Dr. Otto Gomez (right) gives pointers on the music industry to Troy Valance (holding saxophone) during a recent tour held at the Midtown Recording Studio.

Dr. Otto Gomez (right) gives pointers on the music industry to Troy Valance (holding saxophone) during a recent tour held at the Midtown Recording Studio.

Cuba Gooding Sr. of the Main Ingredient, Dr. Otto Gomez and Lawrence Waldon joined young jazz artist Troy Valance and young percussionist Gregory Banks, giving them an impromptu lesson on music while other guests looked on.

“Some of the celebrities performed with the young people, just to bring attention to the studio,” said Percy Williamson of Daytona Beach Leisure Services. “They had the opportunity to perform with a professional and were very ecstatic about it.”

Remarked Gooding during the event,“ This is a wonderful studio that the City of Daytona Beach has.’’

Professional quality
The Midtown Recording Studio is housed in the center, located at 925 George W Engram Blvd.  The studio has been in operation since last fall but Williamson says only a soft opening was held at the time. “It’s been open for a little while. We are really out there letting people know we are out there now.”

The sound board pictured above is one of many premium pieces of equipment at the studio totaling over $55,000. (PHOTOS BY DUANE C. FERNANDEZ SR./HARDNOTTS PHOTOGRAPHY)

The sound board pictured above is one of many premium pieces of equipment at the studio totaling over $55,000.
(PHOTOS BY DUANE C. FERNANDEZ SR./HARDNOTTS PHOTOGRAPHY)

The studio houses $55,000 worth of premium equipment donated to the city by business partner Pepsico and can host a solo artist up to an entire choir.

“It’s a professional music studio and we have a professional engineer running it,” Williamson said.

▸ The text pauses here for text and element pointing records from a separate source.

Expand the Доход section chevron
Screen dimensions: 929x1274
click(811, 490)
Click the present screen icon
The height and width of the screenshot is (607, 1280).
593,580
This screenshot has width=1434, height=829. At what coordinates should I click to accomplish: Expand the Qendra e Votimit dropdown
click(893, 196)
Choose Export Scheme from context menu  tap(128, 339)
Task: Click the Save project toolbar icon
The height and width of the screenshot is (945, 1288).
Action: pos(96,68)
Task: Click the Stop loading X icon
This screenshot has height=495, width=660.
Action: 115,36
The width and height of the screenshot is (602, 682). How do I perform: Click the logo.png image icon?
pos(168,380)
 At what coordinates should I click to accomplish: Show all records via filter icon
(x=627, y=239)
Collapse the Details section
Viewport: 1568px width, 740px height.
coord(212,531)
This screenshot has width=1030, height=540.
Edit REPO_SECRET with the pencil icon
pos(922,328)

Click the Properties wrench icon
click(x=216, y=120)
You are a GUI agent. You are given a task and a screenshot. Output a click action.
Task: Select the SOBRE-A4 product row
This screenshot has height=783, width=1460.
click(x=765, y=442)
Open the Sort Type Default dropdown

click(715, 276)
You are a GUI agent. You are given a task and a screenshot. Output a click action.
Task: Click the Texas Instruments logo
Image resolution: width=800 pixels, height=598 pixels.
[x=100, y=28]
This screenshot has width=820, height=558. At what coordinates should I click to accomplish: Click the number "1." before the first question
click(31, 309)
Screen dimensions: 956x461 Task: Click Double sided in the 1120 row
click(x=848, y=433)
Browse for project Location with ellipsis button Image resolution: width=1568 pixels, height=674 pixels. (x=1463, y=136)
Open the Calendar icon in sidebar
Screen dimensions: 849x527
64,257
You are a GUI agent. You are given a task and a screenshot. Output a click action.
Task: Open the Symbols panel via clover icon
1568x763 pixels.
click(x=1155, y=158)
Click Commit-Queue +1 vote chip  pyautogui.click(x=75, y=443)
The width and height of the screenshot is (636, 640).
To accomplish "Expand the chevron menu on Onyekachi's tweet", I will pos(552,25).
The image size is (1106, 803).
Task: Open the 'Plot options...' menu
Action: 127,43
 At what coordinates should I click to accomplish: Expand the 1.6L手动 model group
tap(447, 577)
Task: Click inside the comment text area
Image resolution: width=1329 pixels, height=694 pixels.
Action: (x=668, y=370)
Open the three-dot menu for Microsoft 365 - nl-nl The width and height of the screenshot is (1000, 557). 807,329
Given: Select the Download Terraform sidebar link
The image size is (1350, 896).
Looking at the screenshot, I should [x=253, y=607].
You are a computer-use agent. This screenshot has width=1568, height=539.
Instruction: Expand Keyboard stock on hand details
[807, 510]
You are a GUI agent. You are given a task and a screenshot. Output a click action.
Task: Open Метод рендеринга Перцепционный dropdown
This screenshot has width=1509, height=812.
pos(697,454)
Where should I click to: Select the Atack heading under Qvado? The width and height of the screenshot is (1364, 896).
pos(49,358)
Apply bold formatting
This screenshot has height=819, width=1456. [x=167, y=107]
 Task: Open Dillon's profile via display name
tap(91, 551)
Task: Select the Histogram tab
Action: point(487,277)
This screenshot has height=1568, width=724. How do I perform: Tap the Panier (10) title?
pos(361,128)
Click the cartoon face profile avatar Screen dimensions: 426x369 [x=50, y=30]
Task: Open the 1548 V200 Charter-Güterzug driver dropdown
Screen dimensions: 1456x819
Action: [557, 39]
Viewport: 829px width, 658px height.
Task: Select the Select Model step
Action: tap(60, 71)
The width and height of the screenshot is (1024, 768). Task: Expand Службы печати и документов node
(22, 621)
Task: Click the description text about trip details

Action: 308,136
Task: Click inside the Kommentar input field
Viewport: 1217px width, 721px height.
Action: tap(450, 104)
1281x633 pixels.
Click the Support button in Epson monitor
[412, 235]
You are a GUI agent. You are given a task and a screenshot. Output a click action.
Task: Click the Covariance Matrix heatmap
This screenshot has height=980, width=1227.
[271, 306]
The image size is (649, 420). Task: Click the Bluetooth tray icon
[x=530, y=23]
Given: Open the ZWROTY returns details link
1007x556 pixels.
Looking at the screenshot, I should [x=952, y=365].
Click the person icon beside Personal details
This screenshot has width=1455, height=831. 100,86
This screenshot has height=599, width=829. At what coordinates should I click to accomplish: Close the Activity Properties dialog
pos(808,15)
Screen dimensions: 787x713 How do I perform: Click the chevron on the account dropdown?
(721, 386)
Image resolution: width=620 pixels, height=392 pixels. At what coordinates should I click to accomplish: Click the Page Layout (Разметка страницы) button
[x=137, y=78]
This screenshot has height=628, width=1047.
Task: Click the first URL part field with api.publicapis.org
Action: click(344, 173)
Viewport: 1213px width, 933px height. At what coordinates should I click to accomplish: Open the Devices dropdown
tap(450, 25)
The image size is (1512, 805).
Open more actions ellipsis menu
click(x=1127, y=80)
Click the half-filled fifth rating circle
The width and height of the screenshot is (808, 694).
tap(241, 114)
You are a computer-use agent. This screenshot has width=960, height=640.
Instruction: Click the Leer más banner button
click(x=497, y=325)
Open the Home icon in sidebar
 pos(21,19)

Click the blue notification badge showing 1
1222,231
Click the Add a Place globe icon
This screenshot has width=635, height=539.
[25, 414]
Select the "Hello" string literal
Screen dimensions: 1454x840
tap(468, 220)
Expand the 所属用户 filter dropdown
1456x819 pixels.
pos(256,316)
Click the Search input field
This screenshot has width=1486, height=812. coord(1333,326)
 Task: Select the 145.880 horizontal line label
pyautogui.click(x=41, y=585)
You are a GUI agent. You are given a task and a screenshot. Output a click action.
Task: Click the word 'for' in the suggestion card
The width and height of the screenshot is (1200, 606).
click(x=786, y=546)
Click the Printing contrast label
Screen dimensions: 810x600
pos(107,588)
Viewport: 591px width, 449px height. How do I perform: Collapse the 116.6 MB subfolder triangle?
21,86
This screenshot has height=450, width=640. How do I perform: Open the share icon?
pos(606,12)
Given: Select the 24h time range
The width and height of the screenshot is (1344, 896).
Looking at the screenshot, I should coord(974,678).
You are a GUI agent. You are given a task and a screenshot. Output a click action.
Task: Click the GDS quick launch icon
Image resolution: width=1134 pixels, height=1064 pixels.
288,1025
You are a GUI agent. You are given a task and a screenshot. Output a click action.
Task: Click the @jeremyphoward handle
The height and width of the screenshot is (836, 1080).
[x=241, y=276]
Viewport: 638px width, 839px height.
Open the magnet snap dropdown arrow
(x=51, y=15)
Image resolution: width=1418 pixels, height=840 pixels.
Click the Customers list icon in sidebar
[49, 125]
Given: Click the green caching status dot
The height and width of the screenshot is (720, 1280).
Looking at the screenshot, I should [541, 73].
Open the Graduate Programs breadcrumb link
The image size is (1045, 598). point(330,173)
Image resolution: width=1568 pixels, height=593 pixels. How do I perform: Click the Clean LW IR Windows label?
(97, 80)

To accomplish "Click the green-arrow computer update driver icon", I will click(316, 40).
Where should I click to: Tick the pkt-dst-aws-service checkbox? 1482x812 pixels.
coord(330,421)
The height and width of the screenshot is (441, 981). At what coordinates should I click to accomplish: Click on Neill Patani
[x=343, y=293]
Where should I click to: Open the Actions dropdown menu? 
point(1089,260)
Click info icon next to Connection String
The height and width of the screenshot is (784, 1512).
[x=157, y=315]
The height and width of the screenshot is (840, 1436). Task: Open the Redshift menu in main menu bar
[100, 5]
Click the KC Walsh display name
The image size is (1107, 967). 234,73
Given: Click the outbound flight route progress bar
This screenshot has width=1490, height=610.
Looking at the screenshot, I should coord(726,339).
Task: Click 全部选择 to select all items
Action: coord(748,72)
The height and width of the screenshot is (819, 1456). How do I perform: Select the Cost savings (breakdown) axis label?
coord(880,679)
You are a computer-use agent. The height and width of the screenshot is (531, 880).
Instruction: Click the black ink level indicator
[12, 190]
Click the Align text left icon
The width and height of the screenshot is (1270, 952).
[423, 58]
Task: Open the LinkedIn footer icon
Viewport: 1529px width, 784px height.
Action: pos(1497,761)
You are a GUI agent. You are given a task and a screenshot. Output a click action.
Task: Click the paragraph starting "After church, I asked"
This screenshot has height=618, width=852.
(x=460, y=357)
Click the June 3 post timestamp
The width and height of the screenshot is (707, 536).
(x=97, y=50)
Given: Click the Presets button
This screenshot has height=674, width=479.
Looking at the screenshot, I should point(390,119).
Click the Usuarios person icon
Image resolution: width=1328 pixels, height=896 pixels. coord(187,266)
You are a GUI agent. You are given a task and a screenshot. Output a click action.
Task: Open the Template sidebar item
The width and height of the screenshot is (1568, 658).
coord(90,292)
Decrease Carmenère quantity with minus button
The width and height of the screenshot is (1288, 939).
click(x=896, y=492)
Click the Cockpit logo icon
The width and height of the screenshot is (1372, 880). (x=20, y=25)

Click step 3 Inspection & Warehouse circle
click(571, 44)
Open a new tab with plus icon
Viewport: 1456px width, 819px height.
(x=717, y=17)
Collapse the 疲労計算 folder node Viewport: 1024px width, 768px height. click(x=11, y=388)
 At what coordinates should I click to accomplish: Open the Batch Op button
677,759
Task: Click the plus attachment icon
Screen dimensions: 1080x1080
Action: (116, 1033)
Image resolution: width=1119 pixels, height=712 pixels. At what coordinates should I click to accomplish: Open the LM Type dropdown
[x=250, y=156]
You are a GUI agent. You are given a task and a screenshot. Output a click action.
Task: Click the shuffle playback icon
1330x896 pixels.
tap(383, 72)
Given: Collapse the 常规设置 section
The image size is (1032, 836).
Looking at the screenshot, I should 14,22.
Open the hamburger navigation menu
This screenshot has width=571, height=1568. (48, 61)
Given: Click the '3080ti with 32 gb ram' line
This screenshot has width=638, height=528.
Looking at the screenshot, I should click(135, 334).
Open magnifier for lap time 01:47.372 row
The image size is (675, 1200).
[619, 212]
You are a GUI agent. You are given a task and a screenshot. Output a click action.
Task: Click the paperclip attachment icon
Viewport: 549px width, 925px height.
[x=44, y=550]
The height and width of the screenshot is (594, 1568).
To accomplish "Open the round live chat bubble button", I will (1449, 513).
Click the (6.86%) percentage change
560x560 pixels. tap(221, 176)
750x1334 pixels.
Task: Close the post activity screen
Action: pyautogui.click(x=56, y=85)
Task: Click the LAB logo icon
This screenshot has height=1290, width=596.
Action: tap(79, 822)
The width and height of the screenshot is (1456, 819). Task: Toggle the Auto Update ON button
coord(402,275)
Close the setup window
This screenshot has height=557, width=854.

“People can make an appointment to come in. We’ve had church groups, solo artists, groups in the entertainment business. They practice, cut a CD or have music mixed.”

Shamisai Chipudhla, a native of Africa, is the recording studio manager. His background includes work an as an engineer, producer, manager and keyboardist.

Retired teachers needed
Music lessons are available as well.

The studio is owned by the city and operated through the Leisure Services Department. The studio is in partnership with Dskcova Music, which is Chipudhala’s music company.

“We do have a fee schedule just depending on what you want to have done. If you want to record or if you want to have some background done, if you just want to record we have an hourly rate,” Williamson added.

That rate starts at $45 an hour. There is a full list of services at the studio.

Retired music teachers are being sought to volunteer their time to help teach young people music over the summer.